(PROBLEM STATEMENT): Make an exact copy of the listing below.
--- START ---
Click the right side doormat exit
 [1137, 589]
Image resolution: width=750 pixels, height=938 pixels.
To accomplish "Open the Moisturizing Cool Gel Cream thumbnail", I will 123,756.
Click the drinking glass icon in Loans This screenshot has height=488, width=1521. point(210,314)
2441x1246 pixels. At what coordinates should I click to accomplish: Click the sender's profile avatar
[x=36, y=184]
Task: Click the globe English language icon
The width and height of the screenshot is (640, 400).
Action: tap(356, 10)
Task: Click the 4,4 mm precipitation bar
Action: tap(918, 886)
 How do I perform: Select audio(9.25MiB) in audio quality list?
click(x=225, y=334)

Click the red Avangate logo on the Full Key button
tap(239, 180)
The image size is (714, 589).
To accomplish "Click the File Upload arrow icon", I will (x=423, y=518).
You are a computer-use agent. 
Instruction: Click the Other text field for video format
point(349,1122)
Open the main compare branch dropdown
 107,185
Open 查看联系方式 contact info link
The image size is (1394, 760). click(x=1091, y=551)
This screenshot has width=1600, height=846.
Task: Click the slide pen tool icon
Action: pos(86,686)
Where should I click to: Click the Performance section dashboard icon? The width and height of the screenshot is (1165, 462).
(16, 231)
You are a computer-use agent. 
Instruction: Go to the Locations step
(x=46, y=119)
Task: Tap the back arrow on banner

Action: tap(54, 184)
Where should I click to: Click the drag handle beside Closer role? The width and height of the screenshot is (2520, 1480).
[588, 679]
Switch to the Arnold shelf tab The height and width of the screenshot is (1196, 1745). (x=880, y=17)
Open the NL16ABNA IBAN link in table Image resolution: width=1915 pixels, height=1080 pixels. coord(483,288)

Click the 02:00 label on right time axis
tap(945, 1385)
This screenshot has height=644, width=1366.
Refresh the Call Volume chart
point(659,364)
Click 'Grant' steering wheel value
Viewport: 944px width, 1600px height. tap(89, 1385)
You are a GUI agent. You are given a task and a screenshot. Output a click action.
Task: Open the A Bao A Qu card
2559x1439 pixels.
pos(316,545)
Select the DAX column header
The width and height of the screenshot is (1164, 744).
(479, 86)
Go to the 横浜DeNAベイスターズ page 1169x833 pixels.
--- END ---
(RESPONSE TO THIS TASK):
Click the right side doormat exit
 [1137, 589]
Image resolution: width=750 pixels, height=938 pixels.
To accomplish "Open the Moisturizing Cool Gel Cream thumbnail", I will 123,756.
Click the drinking glass icon in Loans This screenshot has height=488, width=1521. point(210,314)
2441x1246 pixels. At what coordinates should I click to accomplish: Click the sender's profile avatar
[x=36, y=184]
Task: Click the globe English language icon
The width and height of the screenshot is (640, 400).
Action: tap(356, 10)
Task: Click the 4,4 mm precipitation bar
Action: tap(918, 886)
 How do I perform: Select audio(9.25MiB) in audio quality list?
click(x=225, y=334)

Click the red Avangate logo on the Full Key button
tap(239, 180)
The image size is (714, 589).
To accomplish "Click the File Upload arrow icon", I will (x=423, y=518).
You are a computer-use agent. 
Instruction: Click the Other text field for video format
point(349,1122)
Open the main compare branch dropdown
 107,185
Open 查看联系方式 contact info link
The image size is (1394, 760). click(x=1091, y=551)
This screenshot has width=1600, height=846.
Task: Click the slide pen tool icon
Action: pos(86,686)
Where should I click to: Click the Performance section dashboard icon? The width and height of the screenshot is (1165, 462).
(16, 231)
You are a computer-use agent. 
Instruction: Go to the Locations step
(x=46, y=119)
Task: Tap the back arrow on banner

Action: tap(54, 184)
Where should I click to: Click the drag handle beside Closer role? The width and height of the screenshot is (2520, 1480).
[588, 679]
Switch to the Arnold shelf tab The height and width of the screenshot is (1196, 1745). (x=880, y=17)
Open the NL16ABNA IBAN link in table Image resolution: width=1915 pixels, height=1080 pixels. coord(483,288)

Click the 02:00 label on right time axis
tap(945, 1385)
This screenshot has height=644, width=1366.
Refresh the Call Volume chart
point(659,364)
Click 'Grant' steering wheel value
Viewport: 944px width, 1600px height. tap(89, 1385)
You are a GUI agent. You are given a task and a screenshot. Output a click action.
Task: Open the A Bao A Qu card
2559x1439 pixels.
pos(316,545)
Select the DAX column header
The width and height of the screenshot is (1164, 744).
(479, 86)
Go to the 横浜DeNAベイスターズ page 1169x833 pixels.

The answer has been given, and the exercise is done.